Regulador japonês investiga SANAE TOKEN emitido em nome da primeira-ministra
A agência governamental japonesa Financial Services Agency (FSA) está realizando entrevistas voluntárias com a empresa responsável pela emissão do SANAE TOKEN, criado na blockchain Solana em 25 de fevereiro de 2026. O token foi lançado por uma organização chamada NoBorder DAO como parte de uma campanha intitulada “Japan is Back”, utilizando o nome e a imagem da primeira-ministra Sanae Takaichi sem o seu consentimento. Em 2 de março, Takaichi afirmou, em uma publicação na rede social X que já acumula mais de 63 milhões de visualizações, que não tinha qualquer relação com o token e que seu gabinete não havia recebido um único iene.

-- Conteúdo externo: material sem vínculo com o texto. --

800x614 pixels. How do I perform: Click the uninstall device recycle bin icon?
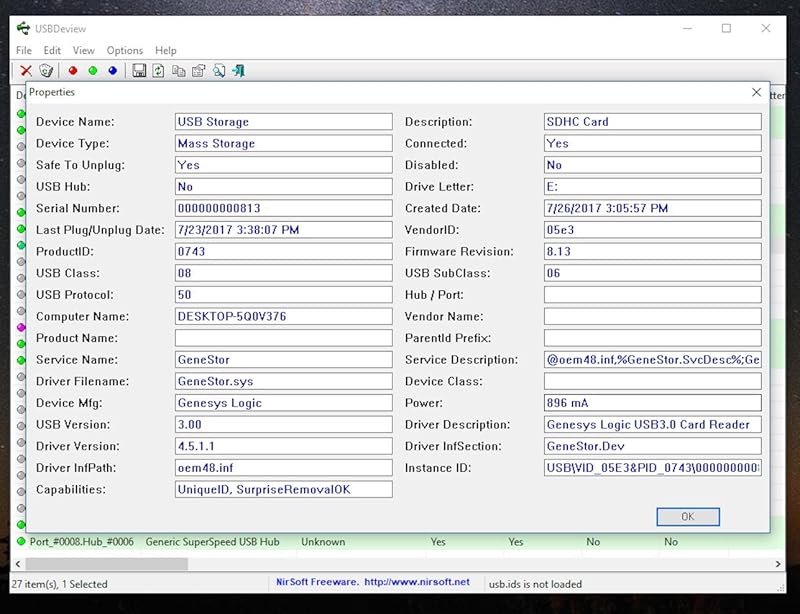pos(46,70)
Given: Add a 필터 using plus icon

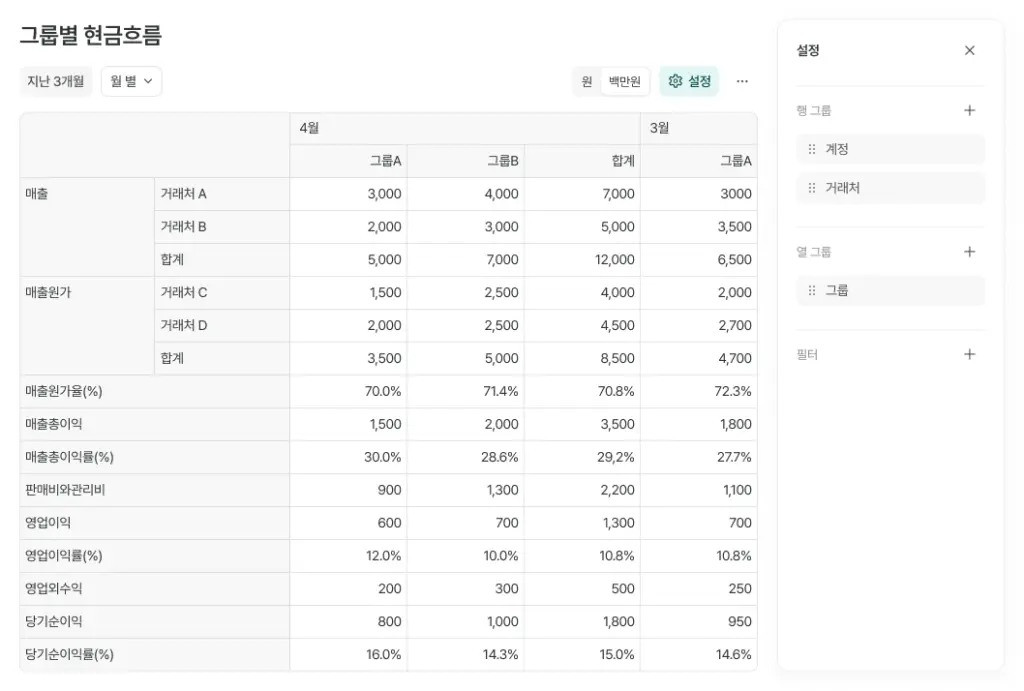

Após a negativa pública da premier, o token despencou 58%, passando de uma capitalização de mercado de US$ 27,7 milhões no pico, em 25 de fevereiro, para cerca de US$ 62 mil em 4 de março. A liquidez caiu para aproximadamente US$ 25 mil. A estrutura da venda também levantou questionamentos: 65% dos tokens estavam reservados para os operadores do projeto.
Agora, a FSA considera abrir uma investigação criminal, já que dados preliminares indicam que o operador do token não possuía licença para operar como exchange de criptomoedas. De acordo com a Payment Services Act do Japão, emitir e vender criptoativos sem registro junto ao regulador pode resultar em até cinco anos de prisão ou multa de até 5 milhões de ienes.